Он шагнул от карты ближе, и голос его не смягчился — он не умел смягчаться, — а сделался ещё суше, и у Макарова это и была теплота.
— А теперь не для протокола. По совести вы взяли единственный ходкий корабль, потому что без него в залпе недоставало торпед на дело. И пошли прикрывать своих, потому что обещали. — Он чуть качнул головой. — И потому, что командир, который бросил один корабль ради трёх, во второй раз поведёт за собой только три. Четвёртый за ним уже не пойдёт.
— Наставление считает иначе.
— Наставления пишут в мирное время умные люди, которые сами не водят миноносцев в ночь. Я вожу. — Он отвернулся обратно к карте, давая понять, что главное сказано. — Я бы взял «Стройный». И пошёл бы его прикрывать.
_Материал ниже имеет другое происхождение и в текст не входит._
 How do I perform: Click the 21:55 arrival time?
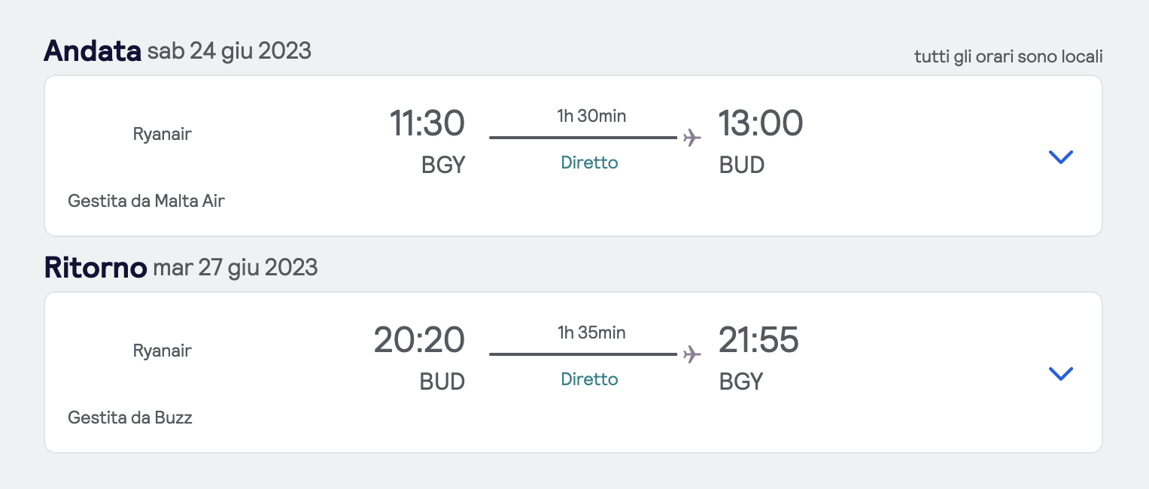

Это не значит, что вы правы перед бумагой, лейтенант. Это значит, что перед бумагой мы с вами неправы вдвоём. Привыкайте. На суше воевать вам придётся не с одним японцем.
* * *
Дознание ждало меня в большой штабной комнате, за длинным столом, в лице капитана второго ранга Ставрова.
Он был не один. По сторонам сидели двое штабных помельче, с перьями наготове, — те, чьё дело записывать, не думая; но смотрел и спрашивал он, а они существовали при нём, как существует при пушке прислуга. Я знал его всю зиму. Немолод, сух, застёгнут до последней пуговицы; и руки чистые — не холёные, а именно чистые, руки человека, который не пачкает их ни углём, ни кровью, ни прямым поступком, а воюет не там, где стреляют, а там, где подшивают.
— Лейтенант Маринин. — Он не встал. Указал мне на стул напротив, как указывают подследственному. — Присаживайтесь. Дело неприятное, но служба.
Я сел. Перед ним лежала раскрытая папка и поверх неё — тонкая книжка в казённом переплёте, заложенная бумажной полоской. Свод морских постановлений. Он придвинул его к себе и накрыл ладонью, не торопясь, словно придерживал, чтоб не унесло сквозняком.
— Утрата вверенного казённого имущества боевой ценности подлежит расследованию. Это не моя прихоть, лейтенант, это статья. — Он не повысил голоса ни на ноту. — Миноносец «Стройный» утрачен. Я обязан установить обстоятельства и виновность.
— Обстоятельства в моём рапорте.
— В вашем рапорте. — Он раскрыл папку. Мой рапорт лежал там — уже подшитый, уже с входящим номером, уже превращённый из моей правды в его материал. — Здесь сказано, что вы повели в набег корабль с неисправной машиной. Своей волей. Зная о неисправности.